◆ **本文**:
----------------
医療機器

次々と新製品がリリースされる医療機器

 

先生方もご存知の通り、医療機器の進歩は日進月歩の様相を呈しており、新しい技術を駆使した製品が次々とリリースされています。今まで少々不満を覚えていた機能や使い勝手が解消されるとなれば、開業の暁には「自分のクリニックに最新型を導入したい」と思われるのは当然のこと。しかし、決して少なくないコストがかかるものですから、“最新・最高スペックであるか否か”だけの判断基準で選定すべきではありません。借入やリースを利用するなら固定費として毎月の負担になってくるのでなおさらです。そこで今回は、医療機器を賢く選定するためのポイントをお伝えします。もちろん診療科目によって必要な機器は異なりますが、選定の基本的な考え方自体はそう変わるものではありません。以下の要点を抑えて、無駄のない医療機器導入を実現しましょう。

 

導入に値するかどうか、2つの条件でフィルタリング

 

選定にあたっては、ご自身の診療方針や得意分野にマッチした機器を、まずは「集患」と「収入」の面から見た2つの条件でふるいに掛けるのがおすすめです。選定の最初の段階から費用対効果を意識でき、いわゆる「高い買い物」を避けることができるからです。クリニック経営は機器選定に限らず何事もバランス感覚が必要となってきます。決断の際は、常に複数の視点を持って事に当たるようにしましょう。一つめの、集患のための条件とは「開業エリアでのニーズが高いこと」です。いくら性能の良い機器であっても、需要のない場所ではその能力を活かせません。地域住民の年齢・性別構成などからその機器がどのくらい必要とされているかを予測し、稼働率を試算して判断しましょう。とくにMRIやCTのように高額な医療機器を検討しているなら、近隣医療機関の整備状況は把握しておく必要があります。場合によっては競合する機器の購入を避け、導入済みの医療機関と連携を図るのも良いでしょう。これら一つめの条件でフィルタリングする際には、開業地選びの際に行う診療圏調査のデータが役に立つはずです。
----------------
◆ **作業指示**:
[1] 本文では、集患のための一つめの条件は何だとされていますか。
[2] 医療機器の選び方を述べた本文を、最後の文のあとから書き継いでください。
次の項目は、ここでは使いません。

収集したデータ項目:
----------------
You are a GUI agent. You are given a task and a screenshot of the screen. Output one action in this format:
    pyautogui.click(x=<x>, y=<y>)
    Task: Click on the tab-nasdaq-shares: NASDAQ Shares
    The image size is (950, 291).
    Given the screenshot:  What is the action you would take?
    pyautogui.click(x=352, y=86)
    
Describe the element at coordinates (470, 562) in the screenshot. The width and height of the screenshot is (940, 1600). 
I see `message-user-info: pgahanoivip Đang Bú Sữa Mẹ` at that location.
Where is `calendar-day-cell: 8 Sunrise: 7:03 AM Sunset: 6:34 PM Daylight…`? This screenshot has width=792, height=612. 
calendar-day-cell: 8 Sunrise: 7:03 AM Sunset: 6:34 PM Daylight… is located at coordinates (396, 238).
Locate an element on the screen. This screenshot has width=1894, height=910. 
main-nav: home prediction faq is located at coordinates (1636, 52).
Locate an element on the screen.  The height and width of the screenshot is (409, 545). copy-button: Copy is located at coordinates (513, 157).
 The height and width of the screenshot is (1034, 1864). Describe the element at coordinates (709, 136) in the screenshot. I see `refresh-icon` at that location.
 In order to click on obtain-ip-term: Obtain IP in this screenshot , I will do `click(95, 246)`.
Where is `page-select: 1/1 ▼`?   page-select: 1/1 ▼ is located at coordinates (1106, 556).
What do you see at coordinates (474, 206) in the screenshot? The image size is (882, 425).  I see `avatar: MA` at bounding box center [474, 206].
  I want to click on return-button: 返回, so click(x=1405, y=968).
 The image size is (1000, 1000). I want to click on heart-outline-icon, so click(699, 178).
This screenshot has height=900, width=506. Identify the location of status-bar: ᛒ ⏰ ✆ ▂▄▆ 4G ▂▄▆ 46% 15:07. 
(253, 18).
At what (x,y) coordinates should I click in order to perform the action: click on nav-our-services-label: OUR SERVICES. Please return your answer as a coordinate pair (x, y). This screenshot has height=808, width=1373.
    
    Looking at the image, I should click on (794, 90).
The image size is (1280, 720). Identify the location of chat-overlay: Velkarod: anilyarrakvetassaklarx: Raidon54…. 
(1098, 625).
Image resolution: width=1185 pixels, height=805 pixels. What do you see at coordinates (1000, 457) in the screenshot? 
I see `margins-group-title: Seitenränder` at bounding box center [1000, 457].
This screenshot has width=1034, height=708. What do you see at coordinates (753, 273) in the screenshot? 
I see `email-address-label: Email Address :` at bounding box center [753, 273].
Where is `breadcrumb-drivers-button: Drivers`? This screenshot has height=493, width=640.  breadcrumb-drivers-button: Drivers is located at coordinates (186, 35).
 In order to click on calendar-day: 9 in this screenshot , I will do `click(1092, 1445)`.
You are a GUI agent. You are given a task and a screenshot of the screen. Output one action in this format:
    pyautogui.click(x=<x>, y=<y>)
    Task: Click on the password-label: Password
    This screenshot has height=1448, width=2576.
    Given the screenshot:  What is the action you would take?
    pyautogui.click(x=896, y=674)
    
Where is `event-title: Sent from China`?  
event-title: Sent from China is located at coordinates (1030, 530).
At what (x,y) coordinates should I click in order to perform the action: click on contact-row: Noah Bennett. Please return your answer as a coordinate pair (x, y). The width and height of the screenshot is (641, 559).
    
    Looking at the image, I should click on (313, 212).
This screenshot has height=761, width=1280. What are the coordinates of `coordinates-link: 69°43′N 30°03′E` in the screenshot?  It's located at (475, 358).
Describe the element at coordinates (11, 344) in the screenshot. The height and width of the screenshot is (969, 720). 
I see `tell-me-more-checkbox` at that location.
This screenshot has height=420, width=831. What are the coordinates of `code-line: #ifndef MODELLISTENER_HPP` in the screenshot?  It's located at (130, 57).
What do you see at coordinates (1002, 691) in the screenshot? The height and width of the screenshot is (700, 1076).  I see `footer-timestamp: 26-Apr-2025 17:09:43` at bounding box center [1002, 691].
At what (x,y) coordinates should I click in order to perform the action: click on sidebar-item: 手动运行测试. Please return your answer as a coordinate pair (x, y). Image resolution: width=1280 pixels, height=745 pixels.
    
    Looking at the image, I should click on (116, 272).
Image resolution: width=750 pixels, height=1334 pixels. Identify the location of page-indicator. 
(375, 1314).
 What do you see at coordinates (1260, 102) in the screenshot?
----------------
◆ **解答**:
[1] 開業エリアでのニーズが高いこと。

[2]
 

経営者の視点からも導入機器を検討

 

二つめの、収入のための条件とは「収益性の高い機器であること」です。平たく言えば「検査収入が多く見込めるなど、診療報酬の高い医療機器を選びましょう」ということ。クリニックの医業収入(1初診料・再診料、2投薬料・注射・処置、3検査料・画像診断料)のうち、検査料・画像診断料は全体に与える影響が大きいため、機器の収益性は無視できません。いち勤務医であればいざ知らず、クリニック経営者として成長していくためには、このようなお金に関するビジネスセンスも磨いていくようにしましょう。なお収益性の高さの判断は、先ほど試算した稼働率から単位期間あたりの収入を見積もることでも行えます。地域ニーズもあり、収益性も高い機器の見当がついたところで、いよいよ機種を絞り込んでいきます。使いやすさはどうか、搬入・設置が院内レイアウトに収まるか、給排水経路・電源容量の確保はできるか、などについて細かく検証してみて下さい。複数の機器を購入するなら、全体予算の中で最適な組み合わせになるように気を配ることも重要です。医師と経営者という両方の立場から、投資に見合った最大限の成果が得られる機器を選択なさって下さい。

 

リースに比べ支払い金額が抑えられる買い取り

 

クリニックの開業準備において、医療機器の選定は頭を悩ませる難問です。しかし問題はそればかりではありません。迷って決めたその機器を買い取る(購入)のか? リースにするのか? クリニックに迎え入れる手段についても慎重に検討する必要があるのです。

機器を買い取ってしまうメリットとしてあげられるのが、リースに比べ多くのケースで支払い総額が抑えられること。購入のため借入する場合でもリース料率より低い金利であることが多いため、月々の支払いについても安く済みます。さらに取得価額500万円以上など、高額な医療機器に対する税制上の優遇措置もあり有利です。ただし減価償却費用や損害保険料など、複雑な会計処理が発生することは頭に入れておきましょう。将来、新機種に買い替える際には、処分料が発生することや業者に買い取ってもらうなど、廃棄コストや手間が発生することも忘れてはいけません。

 

医療機器の“賞味期限”によっても判断する

 

一方、リースは契約の際に多額の資金を準備しなくてよいという気軽さがあります。金融機関からの借入枠を使わないため、開業資金を別の投資へと回すこともできるでしょう。さらに全額経費として計上でき、会計処理も簡単。買い取りに比べ支払い総額が増えてしまうことを除けば、便利に使える仕組みとなっています。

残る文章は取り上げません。